*Task requirements*
Reproduce every one of the records below verbatim, changing nothing.

----

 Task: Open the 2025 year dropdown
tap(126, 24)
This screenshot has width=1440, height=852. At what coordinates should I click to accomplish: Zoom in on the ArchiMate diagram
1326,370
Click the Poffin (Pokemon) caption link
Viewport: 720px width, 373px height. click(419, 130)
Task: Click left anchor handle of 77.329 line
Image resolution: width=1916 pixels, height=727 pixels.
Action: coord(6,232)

----

*Response*
 Task: Open the 2025 year dropdown
tap(126, 24)
This screenshot has width=1440, height=852. At what coordinates should I click to accomplish: Zoom in on the ArchiMate diagram
1326,370
Click the Poffin (Pokemon) caption link
Viewport: 720px width, 373px height. click(419, 130)
Task: Click left anchor handle of 77.329 line
Image resolution: width=1916 pixels, height=727 pixels.
Action: coord(6,232)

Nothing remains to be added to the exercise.